12:00 PM on 02.24.2013 // Tony Ponce

What matters is that I had fun

Confession time.

With PS4 slated for the end of the year and the next Xbox like out around the same time, the curtain on the seventh home console generation is finally coming down. But while many of you are eagerly anticipating the new hardware, I'm only just now planning to jump on board with the HD incumbents. That's right, I only own a Wii from the current console crop.

Clearly mine is not a common arrangement, as most if not all of my peers have been spreading multi-platform love. The consensus seems to be that the Wii has been the least "gamer-friendly" platform of the past few years and that you were missing out on the best the gen had to offer if you didn't also own one of the others. I beg to differ.

My plan has always been to purchase a second console eventually -- what better time to invest than at the tail end of a generation? I haven't felt the need to yet because I've been perfectly satisfied thus far. And there is absolutely nothing wrong with that.

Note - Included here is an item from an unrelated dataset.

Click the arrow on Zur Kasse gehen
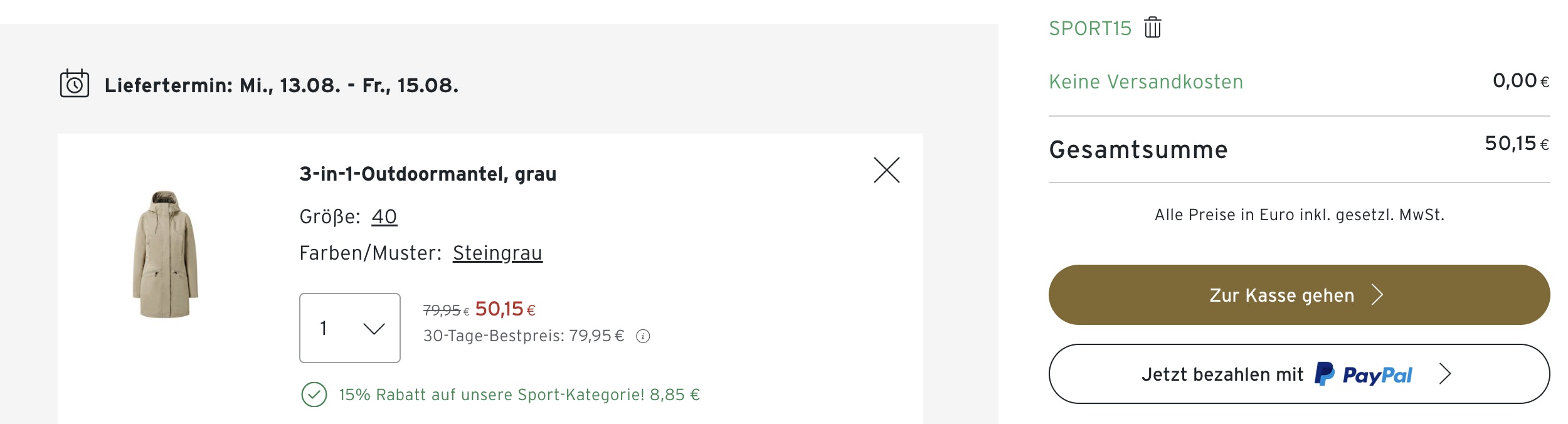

["Wii Kawaii" by Norman Thomas Glaves]

The fact that I'm putting all this down in writing ought to strike you as bizarre. If your closest gamer friend said that he only owned a PS3 or 360, you wouldn't bat an eye. But if he said he only owned a Wii, you'd probably give him an earful about why he should branch out or upgrade to a far more capable machine. Hardly the kind of response anyone ought to expect in regards to hardware that has sold -- or will if it hasn't already -- over 100 million units.

I'm not saying that everyone has to enjoy the Wii. I'm not ignorant to why many of you chose to supplement it with another platform, sell your launch unit back, or flat-out not buy one period. Maybe you were soured by some less-than-optimal motion implementations, maybe you had had enough of Mario and crew. Or perhaps when nearly all of the big third-party hitters failed to materialize, you packed your bags and took your business elsewhere.

What I can't agree on is that the Wii didn't have enough content to satisfy anyone who was willing to stick with the system. Just because BioShock, Assassin's Creed, and so many other titles were absent, that doesn't mean there weren't still good games available. I strongly believe all game consoles are worth playing, even if it turns out not to be your favorite thing ever; for the major contenders in any generation, there will always be enough material to keep you occupied.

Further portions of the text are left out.